What Does A Food Service Manager Do?

Food service managers are responsible for the smooth operations of a food business on a daily basis. They see to it that the activities of all the employees in the food establishment—from the cooks in the kitchen to the waiters serving the food— are well-coordinated so that the customers get the best service. From food preparation to service to handling customer complaints, they are on top of things. This makes it a stressful and demanding position.

Food service managers monitor the food preparation stage and see to it that the recipes are cooked in accordance with food safety standards and regulations. They ensure that the recipes are served following the right proportions and that the quality and presentation of food is maintained. They also see to it that the food is prepared promptly. On busy days, they may have to help to hasten service. Food service managers are typically hired after having worked as cook or waiter for a long period of time in the food industry.

Before the establishment opens its doors for customers, food service managers are already hard at work inspecting to ensure that the work areas are ready and clean for business. They also check that the cooking equipment is functioning well to avoid any problems when the lunch or dinner rush begins. They also do an inventory of the ingredients, beverages, food items and supplies to ascertain if they are sufficient for the anticipated orders. If not, they may have to contact the suppliers and arrange for them to be delivered.

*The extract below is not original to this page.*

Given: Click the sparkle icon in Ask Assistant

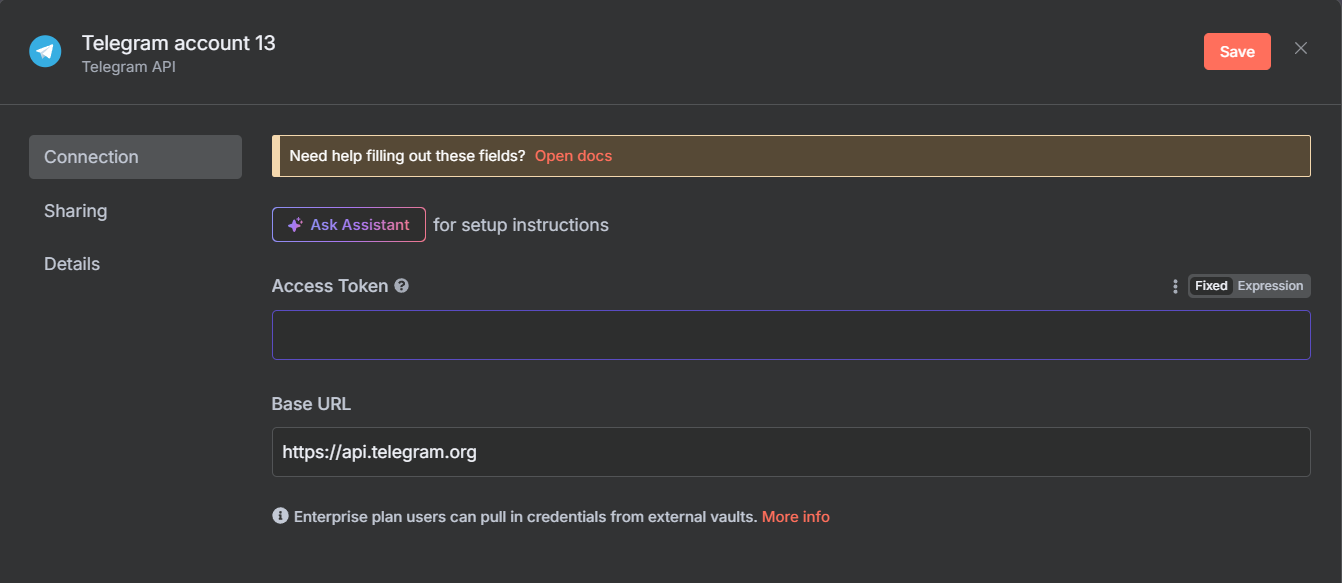Looking at the screenshot, I should (295, 225).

In addition to their main responsibility of orchestrating the tasks of all kitchen personnel and wait staff, food service managers handle customer complaints about the quality of the food being served or the service they receive. This requires a lot of tact and diplomacy on their part. They may even have to make tough decisions regarding the firing of staff, especially if they have repeatedly committed an offense.

Food service managers are responsible for the hiring and training of personnel. They also take care of the scheduling of all workers. In case one employee is absent, they see to it that there is someone who will take his place. They also make sure that everyone knows what their role is and the tasks that they are expected to perform. They sustain the energy of all workers especially during very busy and hectic days. Leading the entire team from the start of the workday until the end can be very tiring but food service managers must be up to the task.

Managers must see to it that the highest standards of sanitation and hygiene are strictly observed within the facility. They schedule for the regular cleaning of linen, curtains and other fabrics used in the establishment. They also conduct thorough cleaning of the dining room and kitchen when there are no customers. They also see to it that garbage is regularly collected in order to keep the place free from rodents and other pests. This is a very important part of their job because restaurant inspectors can close down a food establishment if it fails to keep its environment clean and sanitary.

Managers also supervise accounting and payroll preparation. They see to it that the restaurant’s budget is followed and that all financial transactions are properly accounted for. They also make sure that all personnel receive their wages on time. They also take care of all the legal requirements regarding the operation of the business. They see to it that the establishment complies with wage and licensing laws and ensures that all its tax obligations are promptly paid. Unless the food establishment is very small and the manager does these tasks himself, the preparation of all business records is usually done by accountants or assistant managers. The food service manager sees to it that these are correct and accurate.

Before the establishment closes, food service managers accept the earnings from the cashier and sees to it that the charge slips and earnings add up. They then secure these in a safe. They are also responsible for checking that the ovens and other equipment are switched off and security alarms turned on before securing the restaurant for the night.